Coordinate Optimization¶
Upon initialization of a Cell
object, the parameters of the coordinate system are initialized
with on initial guesses based on the binary image of the cell. This is only a rough estimation aimed to provide a starting
point for further optimization. In ColiCoords
, this fitting and optimization is handled by symfit
, a python
package that provides a symbolic and intuitive API for using minimizers from scipy
or other minimization solutions.
The shorthand approach for optimizing the coordinate system is:
cell.optimize()
By calling optimize()
the coordinate system is optimized for the current Cell
object by
using the default settings. This means the optimization is performed on the binary image using the Powell
minimizer
algoritm. Although the optimization is fast, different data sources and minimizers can yield more accurate results.
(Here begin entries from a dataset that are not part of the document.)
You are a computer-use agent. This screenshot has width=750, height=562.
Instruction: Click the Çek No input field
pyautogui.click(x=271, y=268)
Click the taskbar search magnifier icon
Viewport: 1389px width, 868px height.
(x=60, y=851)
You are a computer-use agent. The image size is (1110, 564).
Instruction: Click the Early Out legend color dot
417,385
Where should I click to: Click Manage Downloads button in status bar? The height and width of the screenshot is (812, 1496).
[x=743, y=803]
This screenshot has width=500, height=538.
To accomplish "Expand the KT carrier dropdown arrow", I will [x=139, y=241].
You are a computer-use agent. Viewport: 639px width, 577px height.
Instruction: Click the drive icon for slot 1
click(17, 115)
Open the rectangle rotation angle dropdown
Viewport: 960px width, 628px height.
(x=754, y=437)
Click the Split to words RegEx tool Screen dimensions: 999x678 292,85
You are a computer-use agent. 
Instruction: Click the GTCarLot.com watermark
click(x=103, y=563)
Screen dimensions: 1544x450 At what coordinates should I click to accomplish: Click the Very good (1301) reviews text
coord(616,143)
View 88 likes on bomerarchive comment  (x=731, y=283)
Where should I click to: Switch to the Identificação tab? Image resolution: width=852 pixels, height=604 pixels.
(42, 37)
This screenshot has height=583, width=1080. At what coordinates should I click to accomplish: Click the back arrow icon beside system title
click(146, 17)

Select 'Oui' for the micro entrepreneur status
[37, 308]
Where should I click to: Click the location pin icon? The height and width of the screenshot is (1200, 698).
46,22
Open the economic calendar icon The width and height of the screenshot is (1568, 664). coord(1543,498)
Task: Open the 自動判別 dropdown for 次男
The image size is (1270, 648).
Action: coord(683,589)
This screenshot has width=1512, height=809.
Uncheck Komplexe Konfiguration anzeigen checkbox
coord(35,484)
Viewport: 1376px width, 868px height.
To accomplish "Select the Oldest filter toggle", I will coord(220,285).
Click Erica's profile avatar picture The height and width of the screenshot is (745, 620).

Input data classes and cell functions¶
ColiCoords
can optimize the coordinate system of the cell based on all compatible data classes, either binary,
brightfield, fluorescence, or STORM data. All optimization methods are implemented by calculating some property by applying
the current coordinate system on the respective data element, and then comparing this property to the measured data by
calculating the chi-squared.
For example, optimimzation based on the brightfield image can be done as follows:
cell.optimize('brightfield')
Where it is assumed that the brightfield data element is named ‘brightfield’. The appropriate function that is used for
the optimization is chosen automatically based on the data class and can be supplied optionally by the cell_function
keyword argument. Note that optimizaion by brightfield cannot be used to determine the value for the cell’s radius parameter,
for this the function measure_r()
has to be used.
In the case of brightfield optimization, a NumericalCellModel
is generated which is used
by symfit
to perform the minimization. When the default cell_function (CellImageFunction
)
is called it first calculates the radial distribution of the brightfield image, and this radial distribution is then used
to reconstruct the brightfield image. The resulting image is an estimation of the measured brightfield image and by
iterative bootstrapping of this process the optimal parameters can be found. This particular optimization strategy can be
use for any roughly isotropic image - ie a cell image that looks identical in all directions radially outward - and is thus
independent of brightfield image type and focal plane and can also be applied to selected fluorescence images.
The most accurate approach of optimization is by optimizing on a STORM dataset of a membrane marker. Here, the default
cell_function used (CellSTORMMembraneFunction
) calculates for every localization the distance
r to the midline of the cell. This is compared to the current radius parameter of the coordinate system to give the
chi-squared. This fitting is a special case since the dependent data (y-data) also depends on the optimization parameter
r. To allow a variable dependent data for fitting, the class RadialData
is used, which
mimics a ndarray
, however whose value depends on the current value of the r parameter.
Minimizers and bounds¶
Optimization can be done by any symfit
compatible minimizer. All minimizers are imported via colicoords.minimizers
.
More details on the different minimizers can be found in the symfit
or scipy
docs.
The default minimizer, Powell
is fast but does not always converge to the global minimum. To increase the probability to
find the global minimum, the minimizer DifferentialEvolution
is used. This minimizer searches the parameter space
defined by bounds on Parameter
objects defined in the model scan for candidate solutions.
Multiprocessing and high-performance computing¶
The optimization process can take up to tens of seconds per cell, especially if a global minimizer is used. Although the
process only needs to take place once, the optimization process of several thousands of cells can take too much time to
be conveniently executed on normal desktop PCs. ColiCoords
therefore supports multiprocessing so that the user can
take advantage of parallel high-performance computing. To perform optimization in parallel:
cells.optimize_mp()
Where cells is a CellList
object. The cells to be divided is equally distributed among the
spawned processes, which is by default equal to the number of physical cores present on the host machine.
Models and advanced usage¶
The default model used is NumericalCellModel
. Contrary to typical symfit
workflow,
the Parameter
objects are defined and initialized by the model itself, and then used to make up the
model. To adjust parameter values and bound manually, the user must directly interact with a CellFit
object instead of calling optimize()
.
from colicoords import CellFit
fit = CellFit(cell)
print(fit.model.params) # [a0, a1, a2, r, xl, xr]
# Set the minimum bound of the `a0` parameter to 5.
fit.model.params[0].min = 5
# Se the value of the `r`parameter to 8.
fit.model.params[3].value = 8
The fitting can then be executed by calling fit.execute()
as usual.
Custom minimization functions¶
The minimization function cell_function is a subclass of CellMinimizeFunctionBase
by default.
This when this object is used it is initialized by CellFit
with the instance of the cell object and the name of the
target data element. These attributes are then accessible in the custom __call__
method of the function object.
The __call__
function must take the coordinate parameters with their values as keyword arguments and should return
the calculated data which is compared to the target data element to calculate the chi-squared. Alternatively, the target_data
property can be used, as is done for CellSTORMMembraneFunction
to specify a different target.
Alternatively, any custom callable can be given as cell_function, as long as it complies with the above requirements.